→ **Quoted passage**
Content starts

By Stephen DravisiBerkshires Staff
WILLIAMSTOWN, Mass. — The Planning Board late last month discussed specific features of what it plans to pass as a new subdivision control bylaw this year.
 
The board long has discussed the complex set of regulations as being out of date and cumbersome to both potential developers and the board itself, which has needed to hear requests for waivers of outdated rules for the handful of residential subdivisions that have been proposed in town in recent years.
 
This spring, the town engaged consultants from Northampton's Dodson and Flinker Landscape Architecture and Planning to go through the existing bylaw, compare it to more contemporary regulations in other communities and help craft a revised bylaw.
 
Unlike the zoning bylaw, where amendments require approval of town meeting, the subdivision control bylaw is a creation of the Planning Board, which can make changes on its own after a public hearing process it hopes to complete this year.

Content ends

→ **Extracted data**

Content starts

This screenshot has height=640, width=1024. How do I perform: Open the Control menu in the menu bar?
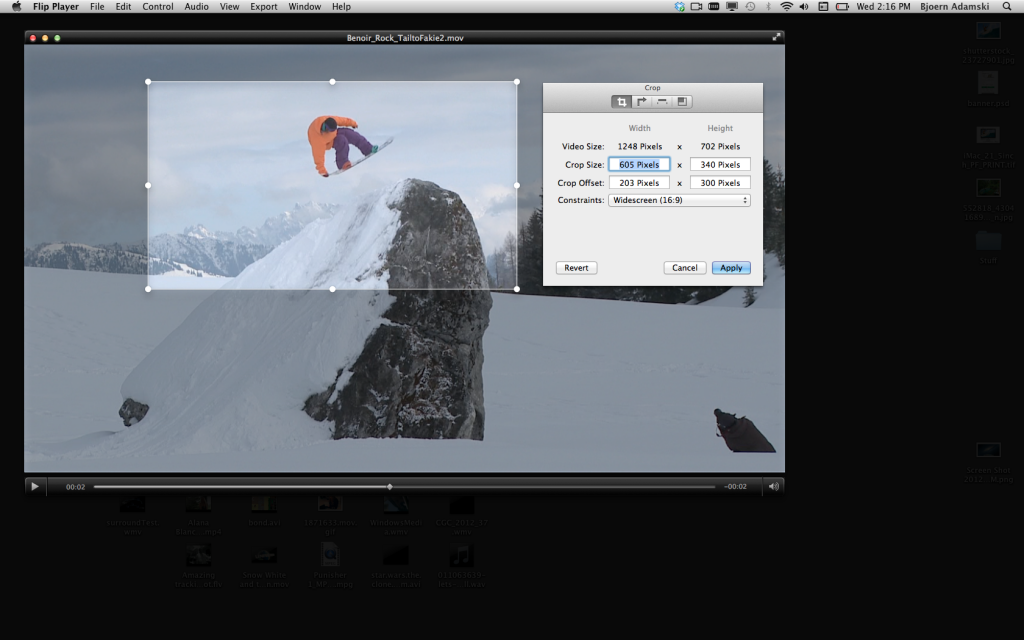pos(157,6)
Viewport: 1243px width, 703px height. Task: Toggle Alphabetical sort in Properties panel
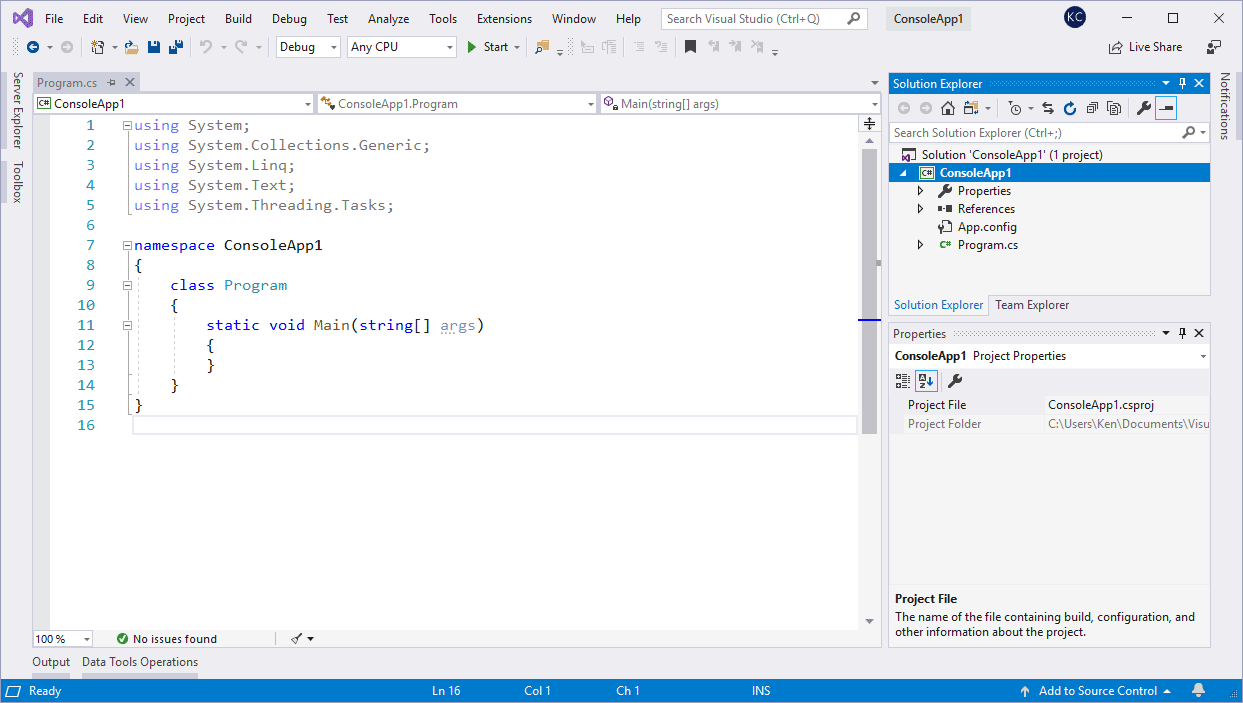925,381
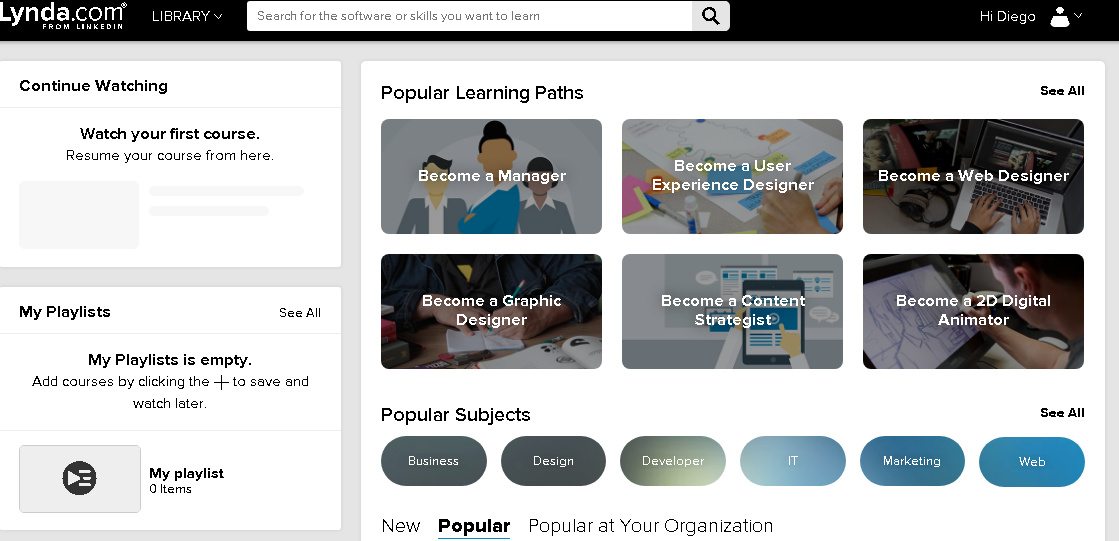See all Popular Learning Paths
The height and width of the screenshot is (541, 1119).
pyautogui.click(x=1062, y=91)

Content ends
Content starts

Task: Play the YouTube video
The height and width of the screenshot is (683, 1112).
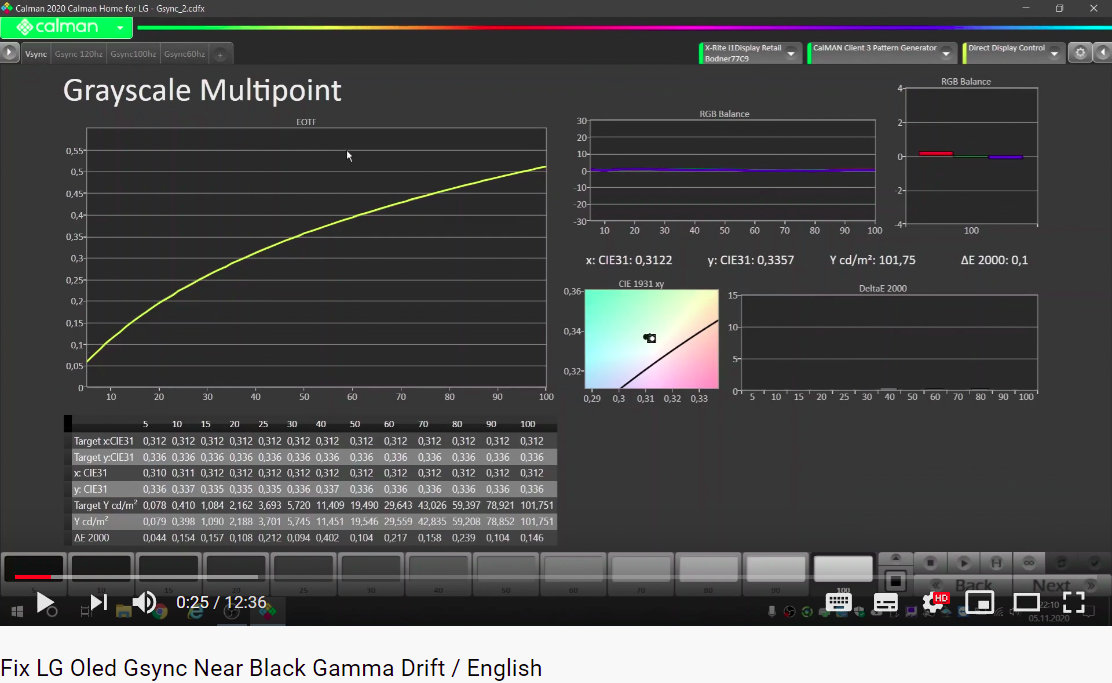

Content ends
Content starts

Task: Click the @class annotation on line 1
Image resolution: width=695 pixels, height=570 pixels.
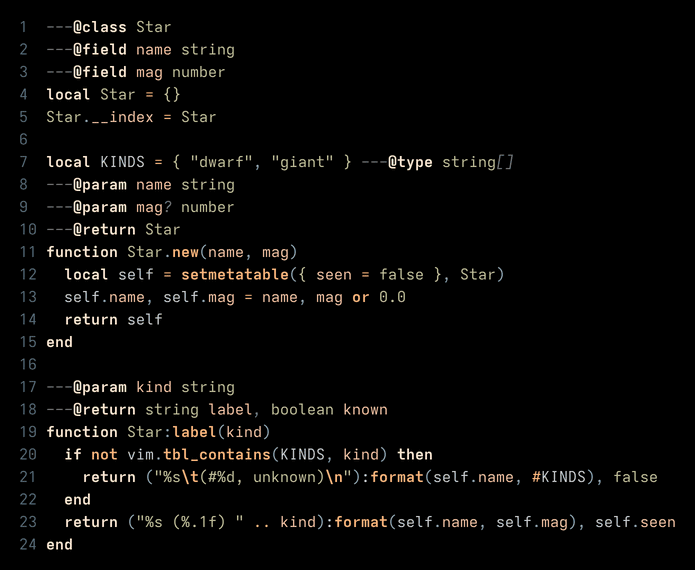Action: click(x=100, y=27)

Content ends

→ **Exercise requirements**
**A)** List the three things that the article on the Williamstown subdivision bylaw says the consultants were engaged to do.
**B)** Proceed with the article on the Williamstown subdivision control bylaw, picking up after its final sentence.

→ **Outputs by task**
**A)**
1. Go through the existing bylaw.
2. Compare it to more contemporary regulations in other communities.
3. Help craft a revised bylaw.

**B)**
At a special Planning Board meeting on May 26, Dillon Sussman of Dodson and Flinker and his colleagues walked the board through a dozen different decision points that the board must resolve — either by leaving the bylaw as is or making a change — and offered suggestions based on best practices.
 
All of the issues are technical and ranged from the fundamental, like how the bylaw will define types of subdivisions, to the highly specific, like what turning radii will be required in new streets that are constructed to serve planned developments.
 
One example of a topic that came up in the recent approval of a four-home subdivision off Summer Street is stormwater management.